_Problem description_
Convert the lines from the one containing "in the toolbar" through the one containing "[x=423, y=29]", both included, into a Markdown table with two columns, Row and Content. Skip any blank lines.

_Data lines_
>> BEGIN

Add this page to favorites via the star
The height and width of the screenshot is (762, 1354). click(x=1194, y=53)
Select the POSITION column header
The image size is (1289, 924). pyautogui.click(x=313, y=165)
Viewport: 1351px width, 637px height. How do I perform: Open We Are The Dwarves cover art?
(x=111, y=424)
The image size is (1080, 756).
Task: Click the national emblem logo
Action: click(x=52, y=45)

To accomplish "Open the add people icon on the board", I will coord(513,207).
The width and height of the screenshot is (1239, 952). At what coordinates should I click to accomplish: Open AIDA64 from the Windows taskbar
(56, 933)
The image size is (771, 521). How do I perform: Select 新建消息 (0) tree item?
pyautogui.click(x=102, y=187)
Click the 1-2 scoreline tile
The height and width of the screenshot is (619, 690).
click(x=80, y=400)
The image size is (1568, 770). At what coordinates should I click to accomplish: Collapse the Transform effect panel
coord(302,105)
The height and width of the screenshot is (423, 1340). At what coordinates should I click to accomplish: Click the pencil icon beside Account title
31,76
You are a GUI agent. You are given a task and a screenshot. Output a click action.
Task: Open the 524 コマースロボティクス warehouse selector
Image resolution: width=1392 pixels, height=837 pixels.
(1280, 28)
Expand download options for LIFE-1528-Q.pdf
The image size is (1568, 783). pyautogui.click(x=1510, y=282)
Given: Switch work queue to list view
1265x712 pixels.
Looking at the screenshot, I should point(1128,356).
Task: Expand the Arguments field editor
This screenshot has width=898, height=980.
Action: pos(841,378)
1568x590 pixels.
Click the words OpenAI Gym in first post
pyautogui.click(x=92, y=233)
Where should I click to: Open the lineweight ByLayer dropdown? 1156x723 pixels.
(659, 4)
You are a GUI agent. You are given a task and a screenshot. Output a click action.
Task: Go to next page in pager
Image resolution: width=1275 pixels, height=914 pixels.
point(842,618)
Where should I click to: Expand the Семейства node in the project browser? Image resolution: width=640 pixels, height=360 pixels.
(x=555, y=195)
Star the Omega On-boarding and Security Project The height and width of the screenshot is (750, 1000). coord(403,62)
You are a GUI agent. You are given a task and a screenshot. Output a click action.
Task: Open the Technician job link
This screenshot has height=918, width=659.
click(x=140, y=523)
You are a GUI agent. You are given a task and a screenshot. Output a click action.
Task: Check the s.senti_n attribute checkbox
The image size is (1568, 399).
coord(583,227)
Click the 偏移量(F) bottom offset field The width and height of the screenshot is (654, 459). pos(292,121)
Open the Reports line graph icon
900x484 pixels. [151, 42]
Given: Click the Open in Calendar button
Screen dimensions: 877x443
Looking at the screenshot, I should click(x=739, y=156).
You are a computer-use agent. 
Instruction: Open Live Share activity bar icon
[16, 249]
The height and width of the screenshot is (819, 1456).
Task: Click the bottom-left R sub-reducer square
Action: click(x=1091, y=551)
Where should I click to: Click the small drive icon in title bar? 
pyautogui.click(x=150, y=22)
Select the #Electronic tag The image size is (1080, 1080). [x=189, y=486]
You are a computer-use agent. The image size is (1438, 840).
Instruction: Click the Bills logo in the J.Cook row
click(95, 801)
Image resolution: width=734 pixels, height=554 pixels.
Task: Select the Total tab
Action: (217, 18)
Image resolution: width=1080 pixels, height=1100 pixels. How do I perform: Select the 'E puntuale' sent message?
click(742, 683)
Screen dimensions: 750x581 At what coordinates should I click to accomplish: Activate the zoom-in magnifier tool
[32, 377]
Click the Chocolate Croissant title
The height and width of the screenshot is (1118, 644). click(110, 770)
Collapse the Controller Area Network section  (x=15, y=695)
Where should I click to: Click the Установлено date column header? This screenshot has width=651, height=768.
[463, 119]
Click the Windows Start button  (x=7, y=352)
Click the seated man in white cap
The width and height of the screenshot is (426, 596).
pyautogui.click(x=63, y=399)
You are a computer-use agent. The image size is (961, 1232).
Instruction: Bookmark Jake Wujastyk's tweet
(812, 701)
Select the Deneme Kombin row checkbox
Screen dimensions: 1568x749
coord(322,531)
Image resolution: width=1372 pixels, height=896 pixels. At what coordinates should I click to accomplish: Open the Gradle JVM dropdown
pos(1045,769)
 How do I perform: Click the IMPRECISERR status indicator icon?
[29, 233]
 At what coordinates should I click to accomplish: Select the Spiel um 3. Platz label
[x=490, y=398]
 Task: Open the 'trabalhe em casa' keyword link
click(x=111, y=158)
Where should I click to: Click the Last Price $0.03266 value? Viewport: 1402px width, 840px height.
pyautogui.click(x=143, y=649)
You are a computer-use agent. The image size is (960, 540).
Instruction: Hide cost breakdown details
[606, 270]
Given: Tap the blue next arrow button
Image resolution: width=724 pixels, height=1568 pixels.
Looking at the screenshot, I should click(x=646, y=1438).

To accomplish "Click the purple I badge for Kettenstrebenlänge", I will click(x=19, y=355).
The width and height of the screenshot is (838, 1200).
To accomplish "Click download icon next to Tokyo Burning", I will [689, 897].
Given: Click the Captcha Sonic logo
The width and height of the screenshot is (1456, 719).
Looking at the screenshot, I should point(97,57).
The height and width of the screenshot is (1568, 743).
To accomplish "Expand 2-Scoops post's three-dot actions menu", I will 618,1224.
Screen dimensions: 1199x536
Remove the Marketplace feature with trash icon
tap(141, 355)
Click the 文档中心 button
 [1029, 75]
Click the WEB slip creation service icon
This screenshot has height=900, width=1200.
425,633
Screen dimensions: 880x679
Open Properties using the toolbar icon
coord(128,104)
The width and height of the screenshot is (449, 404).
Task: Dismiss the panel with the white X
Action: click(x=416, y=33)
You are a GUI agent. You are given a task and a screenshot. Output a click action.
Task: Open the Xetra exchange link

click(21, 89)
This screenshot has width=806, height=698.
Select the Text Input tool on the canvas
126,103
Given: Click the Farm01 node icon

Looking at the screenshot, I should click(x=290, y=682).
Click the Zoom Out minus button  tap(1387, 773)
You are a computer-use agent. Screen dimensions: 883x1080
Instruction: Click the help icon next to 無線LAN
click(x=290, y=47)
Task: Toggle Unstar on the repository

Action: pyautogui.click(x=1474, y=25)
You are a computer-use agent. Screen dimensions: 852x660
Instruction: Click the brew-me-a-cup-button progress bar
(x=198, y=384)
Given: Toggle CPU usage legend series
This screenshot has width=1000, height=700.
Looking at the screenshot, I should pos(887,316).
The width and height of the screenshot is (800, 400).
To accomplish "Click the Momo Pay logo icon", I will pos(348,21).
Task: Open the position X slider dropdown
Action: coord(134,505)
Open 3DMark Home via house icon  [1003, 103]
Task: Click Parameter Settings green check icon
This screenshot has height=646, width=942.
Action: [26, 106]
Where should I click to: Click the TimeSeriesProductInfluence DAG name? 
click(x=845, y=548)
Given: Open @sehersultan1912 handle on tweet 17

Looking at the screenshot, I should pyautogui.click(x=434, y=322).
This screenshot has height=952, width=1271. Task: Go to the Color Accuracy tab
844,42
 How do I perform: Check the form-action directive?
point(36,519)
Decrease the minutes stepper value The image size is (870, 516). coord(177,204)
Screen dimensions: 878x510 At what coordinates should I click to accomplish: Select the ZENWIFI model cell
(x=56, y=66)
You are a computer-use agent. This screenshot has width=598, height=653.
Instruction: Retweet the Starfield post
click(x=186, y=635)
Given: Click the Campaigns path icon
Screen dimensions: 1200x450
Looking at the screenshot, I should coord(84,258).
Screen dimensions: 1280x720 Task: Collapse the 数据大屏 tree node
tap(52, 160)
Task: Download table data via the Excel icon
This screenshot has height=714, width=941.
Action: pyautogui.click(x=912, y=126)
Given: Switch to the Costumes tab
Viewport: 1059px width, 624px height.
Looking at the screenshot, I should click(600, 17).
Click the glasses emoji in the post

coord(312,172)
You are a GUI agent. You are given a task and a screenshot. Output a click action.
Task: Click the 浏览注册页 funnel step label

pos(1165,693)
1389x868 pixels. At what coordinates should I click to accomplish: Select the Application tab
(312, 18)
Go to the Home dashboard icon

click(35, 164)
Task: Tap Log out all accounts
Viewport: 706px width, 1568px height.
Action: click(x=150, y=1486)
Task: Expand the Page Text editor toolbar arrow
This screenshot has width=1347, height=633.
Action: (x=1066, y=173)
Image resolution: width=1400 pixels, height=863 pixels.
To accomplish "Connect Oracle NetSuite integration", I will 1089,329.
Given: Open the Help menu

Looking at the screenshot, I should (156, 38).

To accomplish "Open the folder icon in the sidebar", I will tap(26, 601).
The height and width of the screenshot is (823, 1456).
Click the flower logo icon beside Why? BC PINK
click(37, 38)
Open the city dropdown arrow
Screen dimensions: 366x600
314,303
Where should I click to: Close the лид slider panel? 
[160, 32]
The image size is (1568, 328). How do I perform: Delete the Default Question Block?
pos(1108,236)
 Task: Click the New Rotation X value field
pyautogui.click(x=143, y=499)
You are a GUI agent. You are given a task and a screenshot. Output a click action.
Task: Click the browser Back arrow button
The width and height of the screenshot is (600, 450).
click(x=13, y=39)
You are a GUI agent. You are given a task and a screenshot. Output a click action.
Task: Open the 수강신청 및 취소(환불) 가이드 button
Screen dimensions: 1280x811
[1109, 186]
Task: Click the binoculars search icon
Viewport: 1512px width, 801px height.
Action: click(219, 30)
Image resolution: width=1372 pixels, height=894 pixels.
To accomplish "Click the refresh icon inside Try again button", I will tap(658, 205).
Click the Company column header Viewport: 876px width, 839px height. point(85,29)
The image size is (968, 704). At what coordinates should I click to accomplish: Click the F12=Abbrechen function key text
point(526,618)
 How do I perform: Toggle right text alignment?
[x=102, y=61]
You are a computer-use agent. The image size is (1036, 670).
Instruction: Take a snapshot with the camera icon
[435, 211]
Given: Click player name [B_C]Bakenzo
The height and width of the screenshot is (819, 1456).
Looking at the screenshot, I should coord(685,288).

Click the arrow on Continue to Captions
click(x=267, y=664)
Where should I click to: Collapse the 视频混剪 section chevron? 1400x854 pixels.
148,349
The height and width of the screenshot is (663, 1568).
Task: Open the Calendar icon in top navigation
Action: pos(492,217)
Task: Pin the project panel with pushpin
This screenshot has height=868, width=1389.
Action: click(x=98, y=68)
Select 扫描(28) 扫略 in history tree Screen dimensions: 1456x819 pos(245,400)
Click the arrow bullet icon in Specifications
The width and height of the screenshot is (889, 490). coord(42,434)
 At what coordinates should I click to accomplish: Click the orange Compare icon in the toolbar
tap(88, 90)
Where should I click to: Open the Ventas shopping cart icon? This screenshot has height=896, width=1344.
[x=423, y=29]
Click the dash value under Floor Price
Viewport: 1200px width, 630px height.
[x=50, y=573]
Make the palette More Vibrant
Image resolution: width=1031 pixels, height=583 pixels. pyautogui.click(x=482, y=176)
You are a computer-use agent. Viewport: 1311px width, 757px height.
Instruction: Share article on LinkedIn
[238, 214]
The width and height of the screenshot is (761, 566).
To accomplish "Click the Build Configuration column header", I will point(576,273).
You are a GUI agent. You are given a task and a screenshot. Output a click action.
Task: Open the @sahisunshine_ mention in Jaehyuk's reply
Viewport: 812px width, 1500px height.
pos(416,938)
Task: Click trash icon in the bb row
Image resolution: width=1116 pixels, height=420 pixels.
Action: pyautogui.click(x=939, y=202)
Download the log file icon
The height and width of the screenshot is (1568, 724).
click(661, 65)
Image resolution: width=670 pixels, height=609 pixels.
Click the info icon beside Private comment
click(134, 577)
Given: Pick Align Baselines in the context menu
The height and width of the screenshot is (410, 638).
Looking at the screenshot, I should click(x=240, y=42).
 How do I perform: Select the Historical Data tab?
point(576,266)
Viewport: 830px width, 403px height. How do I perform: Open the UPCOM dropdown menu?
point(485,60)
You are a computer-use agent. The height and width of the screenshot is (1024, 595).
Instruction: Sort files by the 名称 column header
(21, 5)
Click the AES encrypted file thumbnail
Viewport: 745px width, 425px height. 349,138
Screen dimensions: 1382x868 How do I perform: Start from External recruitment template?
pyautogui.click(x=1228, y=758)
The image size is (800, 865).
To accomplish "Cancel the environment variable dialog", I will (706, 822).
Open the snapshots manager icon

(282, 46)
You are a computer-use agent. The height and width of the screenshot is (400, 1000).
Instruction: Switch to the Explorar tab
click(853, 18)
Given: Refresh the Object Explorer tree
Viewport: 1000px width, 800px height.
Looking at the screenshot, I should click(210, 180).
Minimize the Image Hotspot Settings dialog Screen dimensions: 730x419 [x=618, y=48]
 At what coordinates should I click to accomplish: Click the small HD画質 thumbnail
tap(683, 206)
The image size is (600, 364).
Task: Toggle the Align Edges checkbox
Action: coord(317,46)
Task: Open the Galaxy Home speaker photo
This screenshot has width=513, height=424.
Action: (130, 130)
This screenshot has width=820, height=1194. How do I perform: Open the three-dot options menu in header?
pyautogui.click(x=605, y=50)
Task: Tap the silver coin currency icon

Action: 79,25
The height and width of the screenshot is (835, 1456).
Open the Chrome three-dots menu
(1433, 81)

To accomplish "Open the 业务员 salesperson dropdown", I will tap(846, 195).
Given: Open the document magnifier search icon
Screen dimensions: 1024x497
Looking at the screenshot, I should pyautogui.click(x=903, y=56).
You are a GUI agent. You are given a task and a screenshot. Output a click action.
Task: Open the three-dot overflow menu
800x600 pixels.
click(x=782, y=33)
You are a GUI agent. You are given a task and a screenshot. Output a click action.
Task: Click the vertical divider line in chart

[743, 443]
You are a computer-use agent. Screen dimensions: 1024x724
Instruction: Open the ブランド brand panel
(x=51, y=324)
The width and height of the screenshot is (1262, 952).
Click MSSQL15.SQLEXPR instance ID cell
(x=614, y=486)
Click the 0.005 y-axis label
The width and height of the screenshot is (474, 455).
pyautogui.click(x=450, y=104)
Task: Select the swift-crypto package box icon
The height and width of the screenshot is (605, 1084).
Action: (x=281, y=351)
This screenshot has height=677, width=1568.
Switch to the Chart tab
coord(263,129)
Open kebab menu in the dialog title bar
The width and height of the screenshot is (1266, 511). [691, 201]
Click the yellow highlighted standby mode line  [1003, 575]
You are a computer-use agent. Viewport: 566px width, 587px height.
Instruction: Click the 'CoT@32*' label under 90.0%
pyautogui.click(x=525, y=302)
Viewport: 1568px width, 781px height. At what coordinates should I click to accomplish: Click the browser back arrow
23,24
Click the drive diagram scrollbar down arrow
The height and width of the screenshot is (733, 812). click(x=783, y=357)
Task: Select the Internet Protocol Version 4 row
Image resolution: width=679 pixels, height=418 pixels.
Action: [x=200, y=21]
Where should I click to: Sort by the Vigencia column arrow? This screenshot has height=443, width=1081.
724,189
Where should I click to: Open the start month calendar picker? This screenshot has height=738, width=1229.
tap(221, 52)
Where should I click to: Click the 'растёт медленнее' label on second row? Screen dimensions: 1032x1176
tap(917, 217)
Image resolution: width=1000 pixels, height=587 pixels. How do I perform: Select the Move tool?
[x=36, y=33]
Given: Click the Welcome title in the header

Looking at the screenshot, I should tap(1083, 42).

>> END

_Solution to the problem_
| Row | Content |
|---|---|
| 1 |  At what coordinates should I click to accomplish: Click the orange Compare icon in the toolbar |
| 2 | tap(88, 90) |
| 3 | Where should I click to: Open the Ventas shopping cart icon? This screenshot has height=896, width=1344. |
| 4 | [x=423, y=29] |